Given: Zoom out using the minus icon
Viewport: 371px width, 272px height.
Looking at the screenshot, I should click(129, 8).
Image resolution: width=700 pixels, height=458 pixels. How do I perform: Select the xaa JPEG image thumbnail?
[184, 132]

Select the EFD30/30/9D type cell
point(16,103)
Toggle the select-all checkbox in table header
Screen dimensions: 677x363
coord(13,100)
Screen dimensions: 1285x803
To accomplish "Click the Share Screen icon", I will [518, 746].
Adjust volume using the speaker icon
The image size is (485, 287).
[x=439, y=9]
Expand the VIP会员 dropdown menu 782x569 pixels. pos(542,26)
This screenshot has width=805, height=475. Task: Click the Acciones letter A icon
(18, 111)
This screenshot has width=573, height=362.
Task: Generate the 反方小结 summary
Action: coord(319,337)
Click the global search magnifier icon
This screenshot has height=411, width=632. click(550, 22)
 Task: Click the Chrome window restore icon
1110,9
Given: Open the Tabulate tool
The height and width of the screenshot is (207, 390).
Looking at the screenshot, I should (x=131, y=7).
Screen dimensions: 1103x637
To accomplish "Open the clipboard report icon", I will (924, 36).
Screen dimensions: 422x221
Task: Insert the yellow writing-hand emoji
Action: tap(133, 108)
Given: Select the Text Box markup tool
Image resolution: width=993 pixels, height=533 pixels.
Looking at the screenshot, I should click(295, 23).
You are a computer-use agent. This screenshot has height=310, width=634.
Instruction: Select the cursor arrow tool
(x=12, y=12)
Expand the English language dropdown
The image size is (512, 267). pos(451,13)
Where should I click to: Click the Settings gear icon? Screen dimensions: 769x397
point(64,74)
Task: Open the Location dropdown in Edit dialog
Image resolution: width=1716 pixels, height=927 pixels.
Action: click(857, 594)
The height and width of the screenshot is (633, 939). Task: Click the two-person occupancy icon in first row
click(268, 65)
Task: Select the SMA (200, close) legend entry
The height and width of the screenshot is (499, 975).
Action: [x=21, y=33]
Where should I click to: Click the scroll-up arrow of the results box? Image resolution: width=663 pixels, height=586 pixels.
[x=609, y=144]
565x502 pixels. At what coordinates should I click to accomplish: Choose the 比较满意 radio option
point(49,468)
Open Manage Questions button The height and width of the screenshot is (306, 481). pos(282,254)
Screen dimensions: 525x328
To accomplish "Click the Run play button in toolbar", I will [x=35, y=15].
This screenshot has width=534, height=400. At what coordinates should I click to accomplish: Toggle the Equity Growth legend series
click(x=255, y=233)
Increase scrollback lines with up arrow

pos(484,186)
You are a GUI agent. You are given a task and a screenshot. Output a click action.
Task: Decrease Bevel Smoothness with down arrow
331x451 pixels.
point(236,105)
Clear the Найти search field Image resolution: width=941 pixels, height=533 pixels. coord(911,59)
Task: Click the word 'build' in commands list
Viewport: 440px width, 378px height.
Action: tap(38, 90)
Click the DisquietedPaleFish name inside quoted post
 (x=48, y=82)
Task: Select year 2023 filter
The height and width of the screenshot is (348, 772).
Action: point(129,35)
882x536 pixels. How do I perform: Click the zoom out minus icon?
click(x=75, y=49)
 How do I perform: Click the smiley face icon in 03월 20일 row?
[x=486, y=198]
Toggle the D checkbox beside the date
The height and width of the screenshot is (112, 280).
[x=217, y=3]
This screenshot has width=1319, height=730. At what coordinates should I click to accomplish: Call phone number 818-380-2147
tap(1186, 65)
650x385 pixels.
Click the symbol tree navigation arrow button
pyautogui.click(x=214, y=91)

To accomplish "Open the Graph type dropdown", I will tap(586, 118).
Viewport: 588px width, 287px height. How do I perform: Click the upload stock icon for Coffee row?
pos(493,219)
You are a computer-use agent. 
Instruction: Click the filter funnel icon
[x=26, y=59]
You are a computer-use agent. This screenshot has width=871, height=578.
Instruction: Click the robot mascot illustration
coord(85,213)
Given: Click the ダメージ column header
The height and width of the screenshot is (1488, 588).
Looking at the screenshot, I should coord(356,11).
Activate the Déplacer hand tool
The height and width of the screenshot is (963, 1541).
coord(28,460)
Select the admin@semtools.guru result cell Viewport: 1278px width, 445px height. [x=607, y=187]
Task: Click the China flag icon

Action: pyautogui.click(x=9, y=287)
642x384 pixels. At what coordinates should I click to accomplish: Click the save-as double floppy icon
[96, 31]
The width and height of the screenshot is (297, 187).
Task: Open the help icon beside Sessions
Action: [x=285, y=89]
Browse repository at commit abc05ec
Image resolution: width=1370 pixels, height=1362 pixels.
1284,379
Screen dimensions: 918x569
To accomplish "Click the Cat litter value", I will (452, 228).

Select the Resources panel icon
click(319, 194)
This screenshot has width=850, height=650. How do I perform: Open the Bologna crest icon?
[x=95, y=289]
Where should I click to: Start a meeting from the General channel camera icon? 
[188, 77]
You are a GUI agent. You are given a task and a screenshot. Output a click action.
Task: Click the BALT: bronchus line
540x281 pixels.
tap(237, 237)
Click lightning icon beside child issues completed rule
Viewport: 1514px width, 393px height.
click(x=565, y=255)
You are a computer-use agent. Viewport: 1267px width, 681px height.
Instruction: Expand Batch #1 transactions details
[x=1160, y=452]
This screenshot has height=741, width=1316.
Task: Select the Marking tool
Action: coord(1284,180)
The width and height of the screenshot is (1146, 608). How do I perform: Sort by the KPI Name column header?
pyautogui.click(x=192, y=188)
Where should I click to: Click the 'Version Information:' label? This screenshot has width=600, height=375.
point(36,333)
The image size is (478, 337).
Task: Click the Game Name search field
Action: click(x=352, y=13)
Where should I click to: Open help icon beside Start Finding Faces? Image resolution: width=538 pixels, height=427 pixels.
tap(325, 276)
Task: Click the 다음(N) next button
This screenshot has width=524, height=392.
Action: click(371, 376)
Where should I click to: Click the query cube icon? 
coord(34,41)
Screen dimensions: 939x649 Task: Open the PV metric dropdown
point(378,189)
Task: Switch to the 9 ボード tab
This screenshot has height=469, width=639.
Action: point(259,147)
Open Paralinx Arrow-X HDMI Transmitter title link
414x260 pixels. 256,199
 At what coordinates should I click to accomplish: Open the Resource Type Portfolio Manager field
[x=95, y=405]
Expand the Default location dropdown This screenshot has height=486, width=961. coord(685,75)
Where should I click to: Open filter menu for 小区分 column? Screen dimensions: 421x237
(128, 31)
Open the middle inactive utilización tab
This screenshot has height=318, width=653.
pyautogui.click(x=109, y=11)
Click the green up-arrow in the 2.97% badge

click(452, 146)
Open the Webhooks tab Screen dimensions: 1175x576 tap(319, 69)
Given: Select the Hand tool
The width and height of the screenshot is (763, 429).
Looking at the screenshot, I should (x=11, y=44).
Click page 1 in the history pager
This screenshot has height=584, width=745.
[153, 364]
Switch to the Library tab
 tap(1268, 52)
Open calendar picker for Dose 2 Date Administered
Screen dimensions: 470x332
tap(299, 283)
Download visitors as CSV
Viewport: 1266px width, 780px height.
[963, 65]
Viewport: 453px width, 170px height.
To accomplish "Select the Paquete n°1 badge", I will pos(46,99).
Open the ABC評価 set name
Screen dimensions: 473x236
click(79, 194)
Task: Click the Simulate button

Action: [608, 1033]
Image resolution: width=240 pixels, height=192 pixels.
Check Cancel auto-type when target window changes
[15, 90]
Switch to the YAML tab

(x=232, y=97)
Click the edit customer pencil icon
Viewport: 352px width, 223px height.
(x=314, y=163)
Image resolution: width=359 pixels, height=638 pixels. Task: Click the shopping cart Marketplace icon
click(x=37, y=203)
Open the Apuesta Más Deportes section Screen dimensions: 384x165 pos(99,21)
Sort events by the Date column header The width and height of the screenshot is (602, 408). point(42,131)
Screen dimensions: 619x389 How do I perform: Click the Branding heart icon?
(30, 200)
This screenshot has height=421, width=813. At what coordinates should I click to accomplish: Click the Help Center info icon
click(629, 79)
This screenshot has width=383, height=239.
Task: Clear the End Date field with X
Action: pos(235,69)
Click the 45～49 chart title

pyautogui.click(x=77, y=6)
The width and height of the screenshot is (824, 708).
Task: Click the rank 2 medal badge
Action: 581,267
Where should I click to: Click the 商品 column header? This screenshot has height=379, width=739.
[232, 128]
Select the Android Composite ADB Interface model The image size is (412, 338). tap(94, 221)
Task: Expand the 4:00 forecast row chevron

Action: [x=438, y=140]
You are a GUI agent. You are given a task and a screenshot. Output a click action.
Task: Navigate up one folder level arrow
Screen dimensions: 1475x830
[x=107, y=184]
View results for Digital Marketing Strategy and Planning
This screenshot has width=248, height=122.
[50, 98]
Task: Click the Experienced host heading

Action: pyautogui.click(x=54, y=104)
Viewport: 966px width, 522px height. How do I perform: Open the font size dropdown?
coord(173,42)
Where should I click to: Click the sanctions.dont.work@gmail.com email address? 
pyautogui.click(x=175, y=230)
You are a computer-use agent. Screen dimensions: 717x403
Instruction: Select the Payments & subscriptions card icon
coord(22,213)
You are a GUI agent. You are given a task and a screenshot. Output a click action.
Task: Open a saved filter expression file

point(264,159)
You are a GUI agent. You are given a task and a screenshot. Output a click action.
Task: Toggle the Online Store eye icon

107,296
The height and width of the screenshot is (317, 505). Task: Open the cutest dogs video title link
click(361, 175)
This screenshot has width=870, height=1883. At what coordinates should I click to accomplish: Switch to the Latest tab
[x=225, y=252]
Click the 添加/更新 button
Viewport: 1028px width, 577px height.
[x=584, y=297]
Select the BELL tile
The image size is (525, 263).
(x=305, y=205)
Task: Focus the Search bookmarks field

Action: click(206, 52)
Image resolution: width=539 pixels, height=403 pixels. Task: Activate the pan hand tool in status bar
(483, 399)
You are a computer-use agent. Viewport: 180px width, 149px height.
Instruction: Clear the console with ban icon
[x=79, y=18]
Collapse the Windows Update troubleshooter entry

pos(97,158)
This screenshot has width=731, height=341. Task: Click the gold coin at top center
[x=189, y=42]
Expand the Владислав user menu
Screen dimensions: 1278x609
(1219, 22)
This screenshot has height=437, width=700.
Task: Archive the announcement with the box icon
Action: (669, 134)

= = =

▸ **Consegna**:
Riscrivi le righe dei record a partire da quella con "This screenshot has width=534, height=400." e fino a quella con "pos(484,186)", sostituendo "Equity Growth" con "Net Profit". Tutto il resto deve rimanere invariato.

▸ **Risultato corretto**:
This screenshot has width=534, height=400. At what coordinates should I click to accomplish: Toggle the Net Profit legend series
click(x=255, y=233)
Increase scrollback lines with up arrow

pos(484,186)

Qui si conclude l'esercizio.